Если бы донос исходил от жены художника, она первая подверглась бы допросу. Ей неизбежно пришлось бы объяснять, где она видела злополучную «тетрадь», при каких обстоятельствах узнала о ее существовании и содержании. Слишком большое значение придавал тайный сыск этим обстоятельствам. Неожиданное указание появляется в ответах самого Ивана Никитина.
В то время как следователи дотошно допытываются, кто именно у кого обнаруживал «тетрадь», брал ли ее в руки, читал ли хоть одну страницу — так ли уж важно это им в действительности? — Никитин рассказывает историю того единственного экземпляра, который в свое время находился в его личных вещах в доме у Ильи Пророка.
«…И оная де тетрадь лежала у него, Никитина, в доме на столе, и после того на другой или на третий день пришел к нему, Никитину, в дом бывший ево шурин, придворной муншенок Иван Маменс для посещения ево, Никитина, в болезни, и во оную де свою бытность оной Маменс усмотрел у него, Никитина, на столе показную тетрадь; и, взяв ее, стал читать и прочел ее всю, и потом оной Маменс говорил ему, Никитину, чтобы он тое тетрадь отдал ему, Маменсу, еще прочитать, и он де, Никитин, простотою своей ему отдал, а при оном де других никого быть не случилось, и означенная тетрадь у оного Маменса была многое время а сколько де того не упомнит…»

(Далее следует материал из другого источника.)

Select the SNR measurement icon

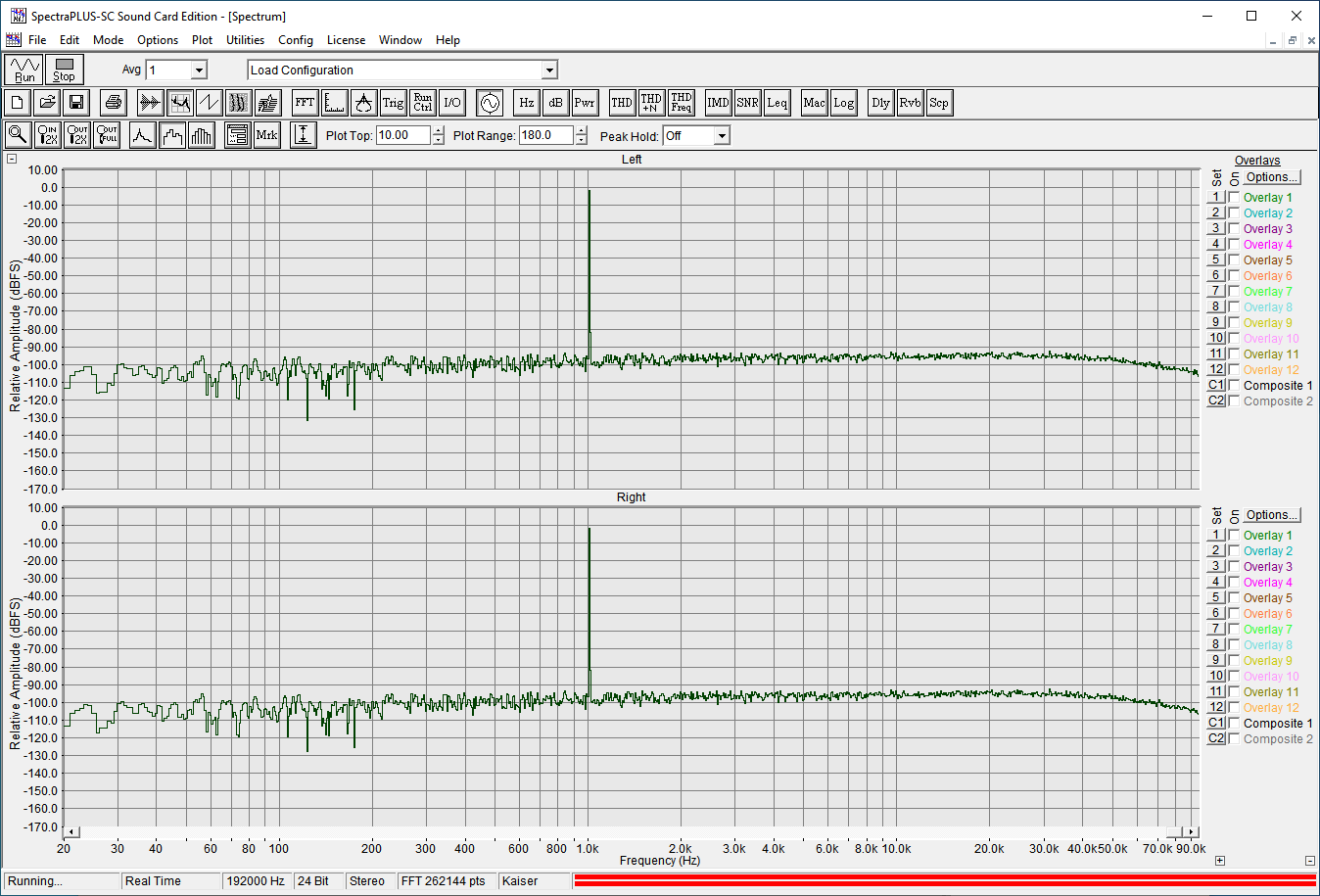[x=747, y=103]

Придворный муншенок Иван Маменс — шурин художника. Значит, — и это самое поразительное, самое несовместимое со всеми версиями об обращении Ивана Никитина к церковной оппозиции — художник был женат на немке, к тому же родной сестре известной Анны Федоровны Юшковой. Понятно, почему «Г. Грабнецы з Розенбергу» адресовал письмо Никитину на дом Юшковой, почему передавал ей «и з детками» особые поклоны. Но отсюда напрашивается не только этот вывод. Брак Ивана Никитина заключен до прихода к власти Анны Иоанновны — купчая на двор у Ильи Пророка упоминает жену и детей художника, следовательно, Никитины поженились по крайней мере в 1728 году.
Тетрадь не только оказалась у Маменса, но и пробыла у него более года, как уточнял художник, и тем не менее Тайная канцелярия не проявила к чтецу ни малейшего интереса. Почему? Случайностью это быть не могло. Значит, существовала причина достаточно серьезная, одна из тех, которые не доверялись бумаге даже в таком учреждении, как тайный сыск.
Протокол допроса Ивана Никитина фиксировал дальнейший его рассказ: «…и потом де в «31» году, а в котором месяце и числе не упомнит, разбирал он, Никитин, в доме своем имеющиеся печатные книги и рисунки и между тем в печатной книге святого Ефрема в заглавии между листами усмотрел он, Никитин, выше-показанную тетрадь, которую, не читав, оставил в той книге, а каким де случаем от помянутого Маменса оная тетрадь явилась и сам ли де оной Маменс в тое книгу оную тетрадь положил или кто другой, того де он, Никитин, не знает».